Medizinische Versorgung von Menschen in Haft ist nicht adäquat
15.07.2026 – Vier Jahre nach Veröffentlichung der ersten Auflage hat der Verein demokratischer Ärzt*innen die Broschüre zur medizinischen Versorgung von Menschen in Haft überarbeitet und aktualisiert.
Die medizinische Versorgung in Haft muss derjenigen von in Freiheit lebenden und in der Gesetzlichen Krankenversicherung Versicherten entsprechen – bis auf einige Einschränkungen wie den Verzicht auf freie Arztwahl.

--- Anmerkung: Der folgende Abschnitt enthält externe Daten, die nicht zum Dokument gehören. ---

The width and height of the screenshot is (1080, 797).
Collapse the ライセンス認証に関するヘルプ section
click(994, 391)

Die ist aber draußen auch eher formal und real oft durch verschiedene Bedingungen eingeschränkt. Dieser Anspruch auf Äquivalenz ist in der Realität nahezu flächendeckend nicht realisiert.

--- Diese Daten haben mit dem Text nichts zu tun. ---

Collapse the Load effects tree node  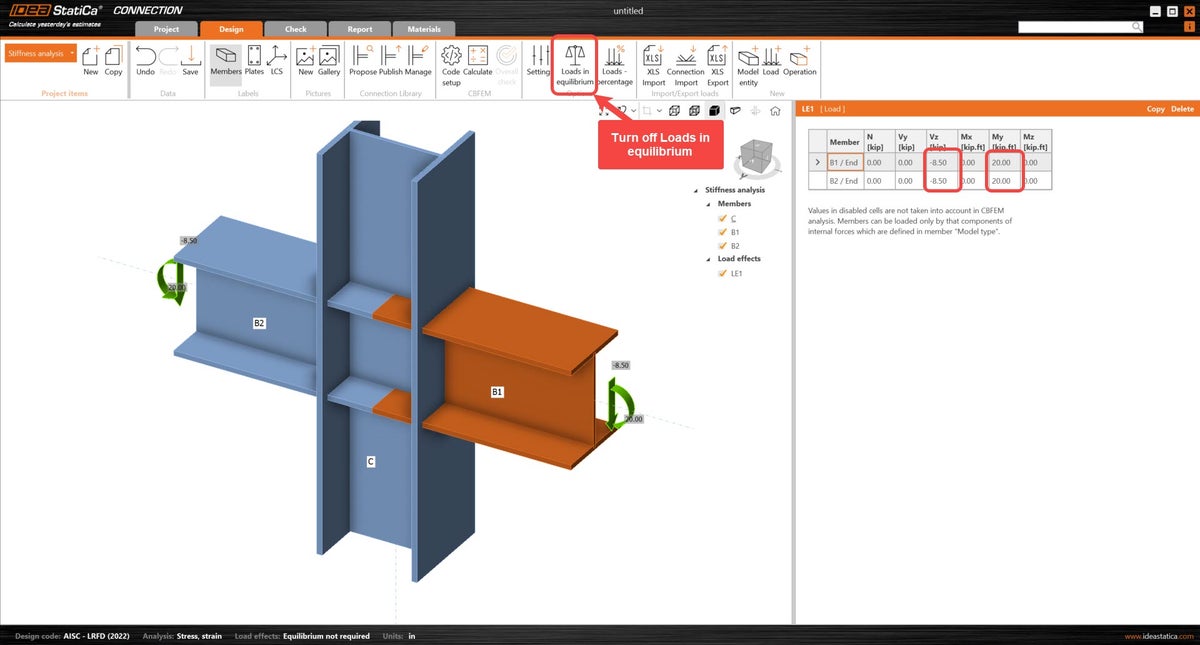[x=708, y=258]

Die Beschwerdebriefe von Inhaftierten berichten von großen Mängeln, die dringend behoben werden müssen. Allerdings kommen wir – zusammen mit vielen Expert*innen – zu dem Schluss, dass sich selbst mit den besten Gesundheitsleistungen das an sich Gesundheitsschädliche eines Freiheitsentzuges nicht aufheben ließe: Psychosoziale Belastungen und Isolation, Bewegungsmangel und ungesundes Essen sind Probleme, die nur teilweise durch strukturelle Verbesserungen in Haftanstalten gelöst werden können. Eine mit der Versorgung außerhalb vergleichbare medizinische Versorgung ist in Haft nicht möglich, insbesondere bei der psychologischen Versorgung.
Mit den Forderungen nach einer adäquaten medizinischen Versorgung von inhaftierten Menschen sind wir als demokratische Ärzt*innen also gezwungen, grundsätzliche gesellschaftliche Fragen anzusprechen: Ist eine Unterbringung in Gefängniszellen überhaupt dem gesetzlich vorgeschriebenem Resozialisierungsziel zuträglich oder widerspricht sie diesem? Welche Folgerungen wären dann für eine grundsätzliche Gefängniskritik zu stellen?

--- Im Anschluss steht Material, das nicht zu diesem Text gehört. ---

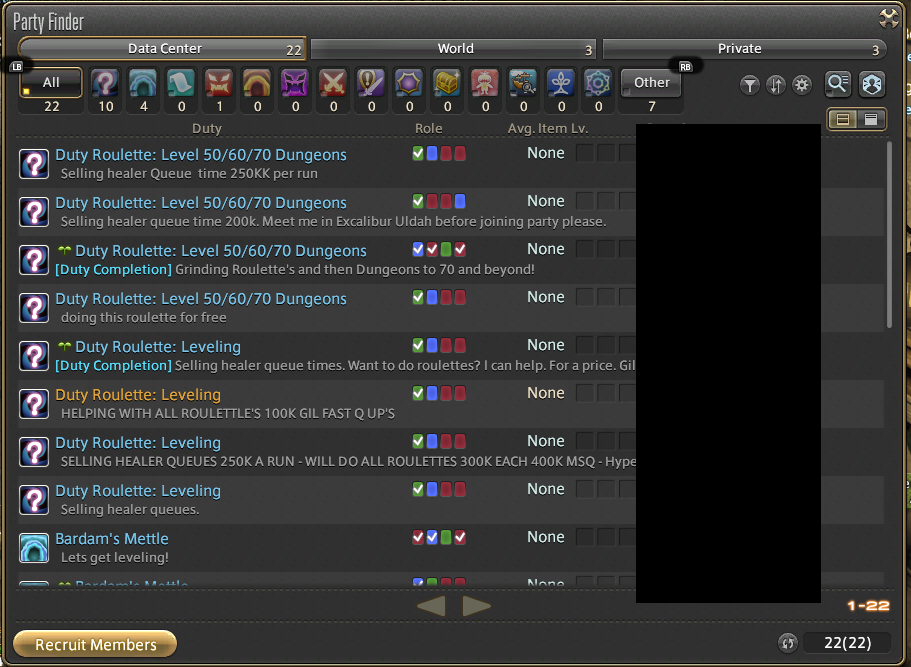The height and width of the screenshot is (667, 911).
Task: Select the Trials category filter
Action: tap(219, 84)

In der neuen Auflage haben wir uns noch einmal mit dem Maßregelvollzug beschäftigt und das Kapitel grundlegend überarbeitet. In Anlehnung an das Plädoyer der Deutschen Gesellschaft für Soziale Psychiatrie e.V., übernimmt der Verein demokratischer Ärzt*innen zentrale Kritikpunkte am System des Maßregelvollzugs und schließt sich den Forderungen der Deutschen Gesellschaft für Soziale Psychiatrie e.V. an, die Maßregeln nach §§ 63 und 64 StGb abzuschaffen und Täter*innen stattdessen unabhängig von der Schuldfähigkeit zu einem Freiheitsentzug zu verurteilen. Darüber hinaus muss auf Basis der Freiwilligkeit allen in einem solchen einheitlichen Vollzug kranken Personen – ob psychiatrisch oder somatisch – ein leitliniengerechtes, evidenzbasiertes und bedarfsgerechtes Behandlungsangebot gemacht werden.